- [Required action] Reproduce exactly, and exclusively, the lines from the line containing "Image resolution: width=949" through the final line of the listing below.

- [Records supplied]

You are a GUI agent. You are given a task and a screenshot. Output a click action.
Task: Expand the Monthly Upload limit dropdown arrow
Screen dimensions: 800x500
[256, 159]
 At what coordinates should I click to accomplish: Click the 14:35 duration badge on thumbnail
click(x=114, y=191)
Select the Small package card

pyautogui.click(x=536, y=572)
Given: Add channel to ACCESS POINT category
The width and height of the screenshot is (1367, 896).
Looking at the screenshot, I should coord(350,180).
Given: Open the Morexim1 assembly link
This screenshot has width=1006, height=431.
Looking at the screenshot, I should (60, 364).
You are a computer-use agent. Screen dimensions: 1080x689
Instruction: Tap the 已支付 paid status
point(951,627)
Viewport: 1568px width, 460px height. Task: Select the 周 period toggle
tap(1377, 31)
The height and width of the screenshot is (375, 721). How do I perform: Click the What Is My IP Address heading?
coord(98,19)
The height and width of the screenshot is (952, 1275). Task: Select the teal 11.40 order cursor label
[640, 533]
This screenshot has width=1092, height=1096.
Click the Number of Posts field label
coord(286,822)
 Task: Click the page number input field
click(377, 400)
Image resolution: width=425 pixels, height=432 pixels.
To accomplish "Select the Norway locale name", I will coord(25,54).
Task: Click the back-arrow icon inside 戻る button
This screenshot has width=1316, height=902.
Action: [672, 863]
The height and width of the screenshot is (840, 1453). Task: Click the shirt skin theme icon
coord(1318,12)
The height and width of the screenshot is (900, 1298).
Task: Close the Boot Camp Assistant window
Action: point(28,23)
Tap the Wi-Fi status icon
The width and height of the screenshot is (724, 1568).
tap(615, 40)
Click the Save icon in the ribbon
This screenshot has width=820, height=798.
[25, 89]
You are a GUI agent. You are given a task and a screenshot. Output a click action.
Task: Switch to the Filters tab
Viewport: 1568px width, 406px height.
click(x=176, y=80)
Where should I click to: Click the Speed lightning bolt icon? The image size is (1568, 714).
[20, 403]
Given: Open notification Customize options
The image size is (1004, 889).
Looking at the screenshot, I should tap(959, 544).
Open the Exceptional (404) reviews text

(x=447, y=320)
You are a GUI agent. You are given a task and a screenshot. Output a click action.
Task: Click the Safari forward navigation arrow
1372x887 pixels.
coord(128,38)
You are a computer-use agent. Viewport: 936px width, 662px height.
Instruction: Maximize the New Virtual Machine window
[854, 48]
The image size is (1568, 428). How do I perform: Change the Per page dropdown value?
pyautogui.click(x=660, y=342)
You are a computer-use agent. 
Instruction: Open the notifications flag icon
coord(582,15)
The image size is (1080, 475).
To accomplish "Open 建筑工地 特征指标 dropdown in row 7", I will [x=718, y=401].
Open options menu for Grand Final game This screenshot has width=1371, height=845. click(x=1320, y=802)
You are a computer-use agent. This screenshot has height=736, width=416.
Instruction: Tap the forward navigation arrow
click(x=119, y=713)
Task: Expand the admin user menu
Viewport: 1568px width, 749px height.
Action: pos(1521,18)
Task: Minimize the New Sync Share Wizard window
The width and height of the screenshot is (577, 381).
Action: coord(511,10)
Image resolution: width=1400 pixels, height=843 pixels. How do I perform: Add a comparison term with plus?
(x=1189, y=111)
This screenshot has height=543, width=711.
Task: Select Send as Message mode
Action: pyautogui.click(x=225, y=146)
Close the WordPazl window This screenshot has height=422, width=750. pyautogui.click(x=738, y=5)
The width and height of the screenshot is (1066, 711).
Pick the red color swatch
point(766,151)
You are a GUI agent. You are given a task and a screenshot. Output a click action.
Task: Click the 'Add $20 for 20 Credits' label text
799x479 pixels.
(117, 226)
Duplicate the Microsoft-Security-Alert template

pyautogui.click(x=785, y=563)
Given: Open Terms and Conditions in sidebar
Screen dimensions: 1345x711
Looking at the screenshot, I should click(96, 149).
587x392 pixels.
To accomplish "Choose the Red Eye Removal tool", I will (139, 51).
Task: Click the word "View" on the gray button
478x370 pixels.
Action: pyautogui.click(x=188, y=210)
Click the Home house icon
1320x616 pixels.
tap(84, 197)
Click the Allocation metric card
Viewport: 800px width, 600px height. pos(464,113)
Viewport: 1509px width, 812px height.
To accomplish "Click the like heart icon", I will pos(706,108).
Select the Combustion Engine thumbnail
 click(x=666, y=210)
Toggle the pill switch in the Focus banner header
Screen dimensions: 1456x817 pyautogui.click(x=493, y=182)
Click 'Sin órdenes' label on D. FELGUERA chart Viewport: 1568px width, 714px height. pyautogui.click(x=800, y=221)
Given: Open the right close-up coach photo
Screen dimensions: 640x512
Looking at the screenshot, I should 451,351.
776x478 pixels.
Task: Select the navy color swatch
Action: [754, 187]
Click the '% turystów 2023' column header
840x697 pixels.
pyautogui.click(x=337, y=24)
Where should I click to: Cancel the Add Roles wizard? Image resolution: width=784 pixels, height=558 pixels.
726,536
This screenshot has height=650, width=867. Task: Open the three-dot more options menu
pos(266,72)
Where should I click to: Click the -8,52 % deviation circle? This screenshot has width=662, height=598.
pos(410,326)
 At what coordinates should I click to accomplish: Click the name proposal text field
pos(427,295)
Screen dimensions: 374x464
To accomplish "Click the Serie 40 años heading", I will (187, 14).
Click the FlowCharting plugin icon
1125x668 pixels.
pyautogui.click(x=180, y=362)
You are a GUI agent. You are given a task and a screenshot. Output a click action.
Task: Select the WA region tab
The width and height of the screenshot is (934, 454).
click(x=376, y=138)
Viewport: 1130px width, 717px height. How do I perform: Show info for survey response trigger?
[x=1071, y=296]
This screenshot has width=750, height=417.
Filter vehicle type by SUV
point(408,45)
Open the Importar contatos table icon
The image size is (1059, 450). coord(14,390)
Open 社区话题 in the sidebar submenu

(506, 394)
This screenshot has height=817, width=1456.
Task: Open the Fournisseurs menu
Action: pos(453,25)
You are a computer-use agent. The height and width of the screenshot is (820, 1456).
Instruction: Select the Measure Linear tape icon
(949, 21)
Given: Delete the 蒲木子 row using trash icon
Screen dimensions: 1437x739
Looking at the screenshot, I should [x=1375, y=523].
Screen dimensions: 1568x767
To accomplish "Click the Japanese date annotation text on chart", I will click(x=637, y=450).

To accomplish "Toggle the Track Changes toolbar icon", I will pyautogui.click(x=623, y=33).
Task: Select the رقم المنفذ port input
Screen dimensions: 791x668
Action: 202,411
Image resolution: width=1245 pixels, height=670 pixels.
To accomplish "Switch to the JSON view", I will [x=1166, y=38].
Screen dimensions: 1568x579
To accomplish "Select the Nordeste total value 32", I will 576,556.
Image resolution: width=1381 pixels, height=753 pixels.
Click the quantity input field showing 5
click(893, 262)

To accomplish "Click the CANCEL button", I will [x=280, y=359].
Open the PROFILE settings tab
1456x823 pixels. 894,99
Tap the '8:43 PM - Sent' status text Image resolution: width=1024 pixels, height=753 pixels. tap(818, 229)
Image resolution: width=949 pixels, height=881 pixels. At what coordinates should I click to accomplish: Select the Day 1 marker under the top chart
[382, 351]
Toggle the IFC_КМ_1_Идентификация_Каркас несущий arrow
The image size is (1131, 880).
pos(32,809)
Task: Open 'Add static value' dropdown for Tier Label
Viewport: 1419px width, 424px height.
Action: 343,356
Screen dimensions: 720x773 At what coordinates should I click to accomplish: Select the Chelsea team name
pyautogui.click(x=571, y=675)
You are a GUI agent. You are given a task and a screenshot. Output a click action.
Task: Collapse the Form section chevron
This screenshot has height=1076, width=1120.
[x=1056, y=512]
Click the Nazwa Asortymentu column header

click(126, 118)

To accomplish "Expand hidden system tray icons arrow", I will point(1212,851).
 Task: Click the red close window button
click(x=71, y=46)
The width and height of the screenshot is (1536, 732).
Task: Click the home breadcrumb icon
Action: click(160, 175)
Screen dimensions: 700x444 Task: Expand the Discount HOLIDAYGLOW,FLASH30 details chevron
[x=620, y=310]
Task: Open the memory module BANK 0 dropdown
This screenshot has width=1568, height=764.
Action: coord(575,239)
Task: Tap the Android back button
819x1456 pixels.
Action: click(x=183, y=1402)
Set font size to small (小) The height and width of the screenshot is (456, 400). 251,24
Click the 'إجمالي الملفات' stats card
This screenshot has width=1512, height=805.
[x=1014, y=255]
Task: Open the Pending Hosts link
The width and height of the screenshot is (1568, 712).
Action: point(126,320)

- [Written reply]
Image resolution: width=949 pixels, height=881 pixels. At what coordinates should I click to accomplish: Select the Day 1 marker under the top chart
[382, 351]
Toggle the IFC_КМ_1_Идентификация_Каркас несущий arrow
The image size is (1131, 880).
pos(32,809)
Task: Open 'Add static value' dropdown for Tier Label
Viewport: 1419px width, 424px height.
Action: 343,356
Screen dimensions: 720x773 At what coordinates should I click to accomplish: Select the Chelsea team name
pyautogui.click(x=571, y=675)
You are a GUI agent. You are given a task and a screenshot. Output a click action.
Task: Collapse the Form section chevron
This screenshot has height=1076, width=1120.
[x=1056, y=512]
Click the Nazwa Asortymentu column header

click(126, 118)

To accomplish "Expand hidden system tray icons arrow", I will point(1212,851).
 Task: Click the red close window button
click(x=71, y=46)
The width and height of the screenshot is (1536, 732).
Task: Click the home breadcrumb icon
Action: click(160, 175)
Screen dimensions: 700x444 Task: Expand the Discount HOLIDAYGLOW,FLASH30 details chevron
[x=620, y=310]
Task: Open the memory module BANK 0 dropdown
This screenshot has width=1568, height=764.
Action: coord(575,239)
Task: Tap the Android back button
819x1456 pixels.
Action: click(x=183, y=1402)
Set font size to small (小) The height and width of the screenshot is (456, 400). 251,24
Click the 'إجمالي الملفات' stats card
This screenshot has width=1512, height=805.
[x=1014, y=255]
Task: Open the Pending Hosts link
The width and height of the screenshot is (1568, 712).
Action: point(126,320)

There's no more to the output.